Developing Inquiry Skills

We believe that today's science education must be transformed to focus on interactive, student-centered, and inquiry-driven approaches. Our 2014 strategic plan for the sciences, Vision for the Future 2015 (Summer Strategic Planning Committee, 2014), identifies developing student knowledge and skills through these transformational practices as a central strategic direction. We are guided by the principle that best-practices pedagogies, particularly inquiry-based approaches, will result in optimal learning and future success for our students. We work to develop student mastery of the key concepts and competencies of our disciplines through rigorous coursework and research opportunities that connect the work of the students with cutting-edge faculty scholarship.

The sciences at Smith have engaged in systematic efforts to foster student knowledge and skills through our long-standing investments in apprentice-based research opportunities, including our Summer Research Fellowships program as well as other early and advanced research experiences.
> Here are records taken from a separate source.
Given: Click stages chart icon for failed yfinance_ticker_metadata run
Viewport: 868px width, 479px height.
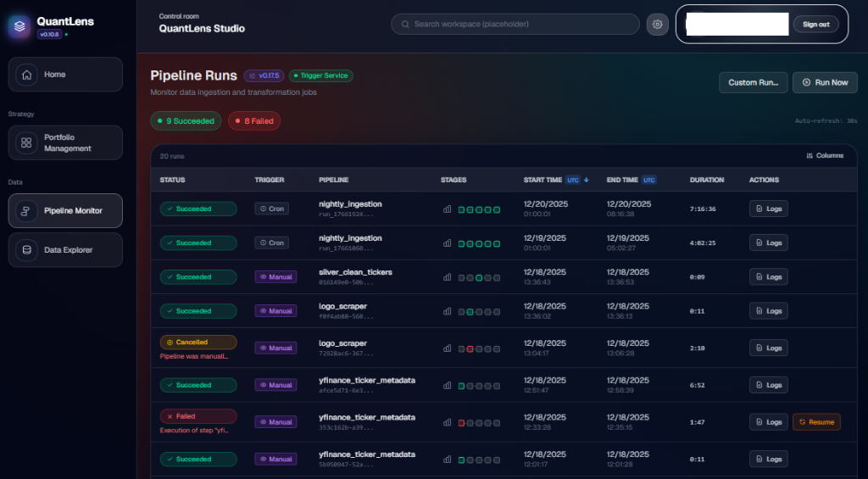Looking at the screenshot, I should click(448, 422).
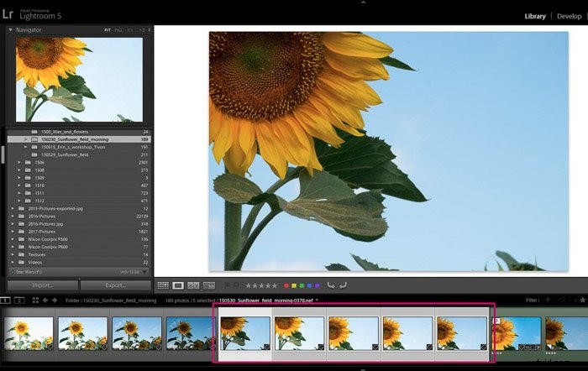Switch to the Library module
588x371 pixels.
coord(535,16)

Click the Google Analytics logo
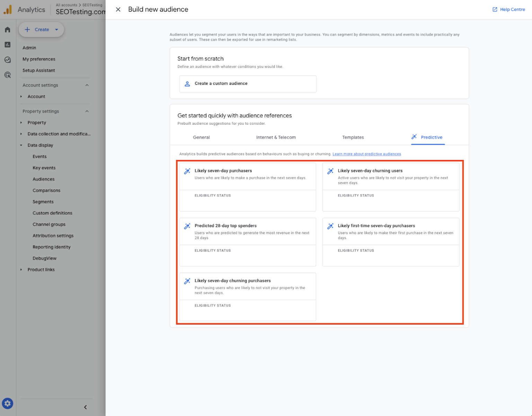[x=7, y=9]
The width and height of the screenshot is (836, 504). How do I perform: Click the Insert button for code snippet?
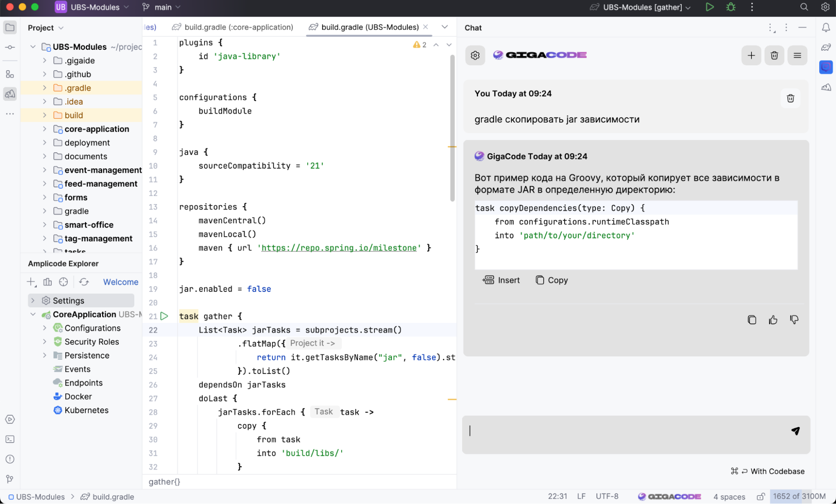[x=504, y=279]
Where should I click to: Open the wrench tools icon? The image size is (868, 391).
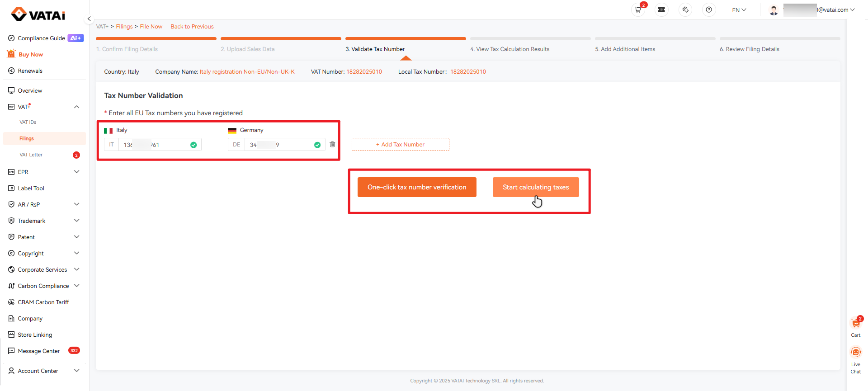click(685, 10)
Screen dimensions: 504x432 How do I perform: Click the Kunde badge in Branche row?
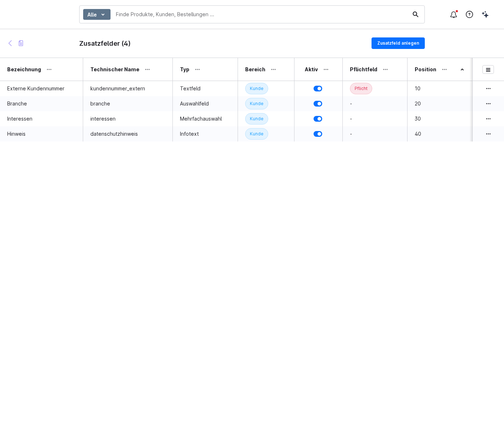[x=257, y=104]
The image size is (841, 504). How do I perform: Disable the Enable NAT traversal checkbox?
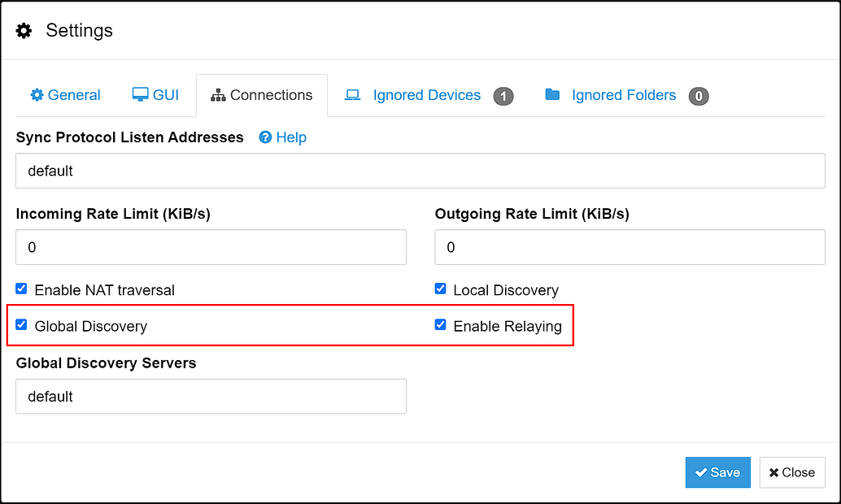coord(21,289)
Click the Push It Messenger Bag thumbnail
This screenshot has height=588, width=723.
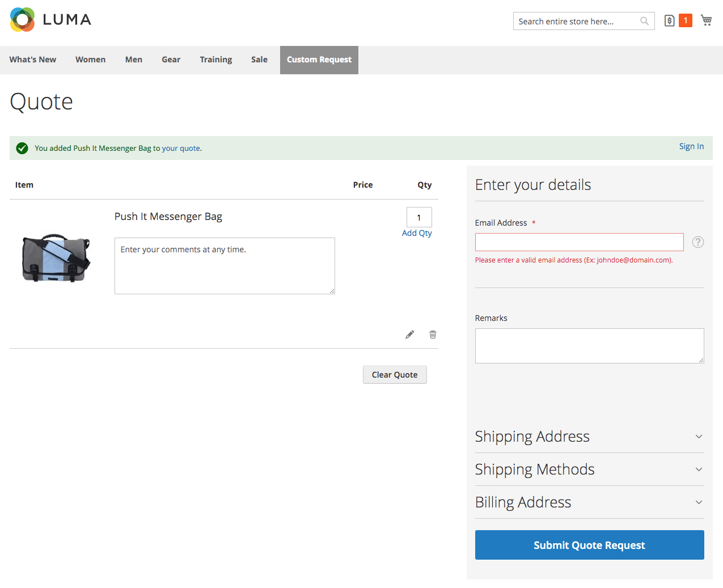click(x=56, y=258)
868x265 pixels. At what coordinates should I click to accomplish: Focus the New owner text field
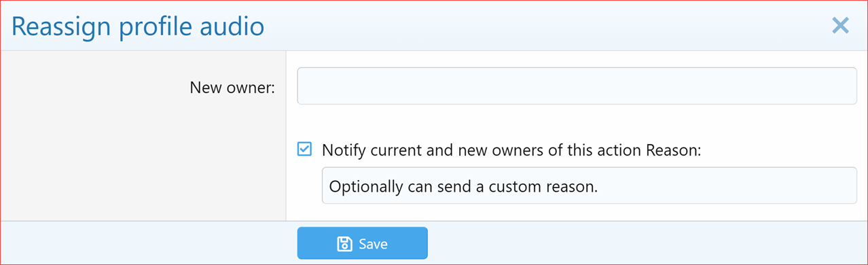coord(577,86)
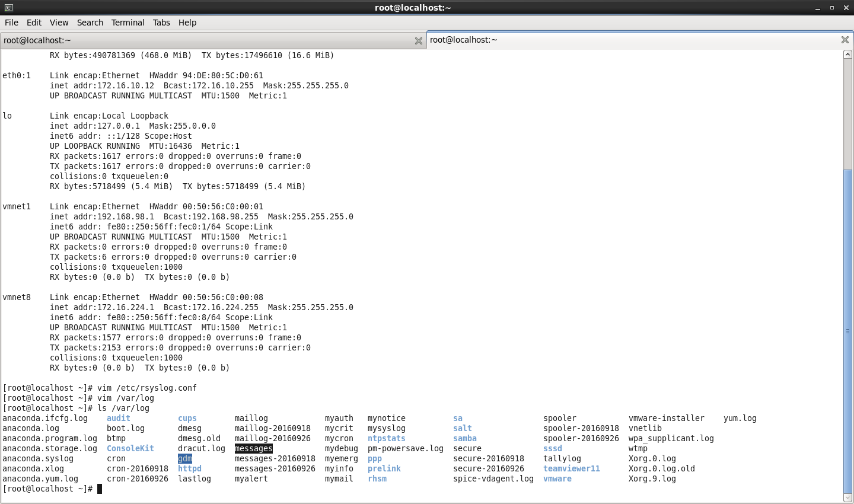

These projects, occurring in faculty research labs, the Science Center's five multidisciplinary research centers (Scordilis & Litwin, 2005) and our field research sites, demand the applied and integrative learning that deepens student engagement and fosters success. As a measure of our research strengths, Smith's chapter of Sigma Xi, the Scientific Research Society, was one of the top 15 electing chapters for number of new initiates in 2014–2015. More recently, we have increased efforts to blur the distinction between our research labs and classroom spaces to create Course-Based Research Experiences (CBREs) that make room in our curriculum for authentic, open-ended exploration driven by student agency and curiosity.

Summer Research Fellowship

Established in 1967, Smith's Summer Research Fellowship (SURF) celebrates almost fifty years of providing women scientists the opportunity for an immersive experience (typically 30–40 hours per week for 8–10 weeks of summer) to conduct independent research under the mentorship of our science faculty and staff. The program itself is funded by a patchwork of grant, college, and endowment sources, with HHMI providing consistent funding for quite some time. As part of college-wide strategic planning in which science faculty advocated for the success of SURF programming, the college also recently announced the addition of over twenty SURF stipends as well as a new summer research supply fund to our operating budget, beginning in summer of 2017.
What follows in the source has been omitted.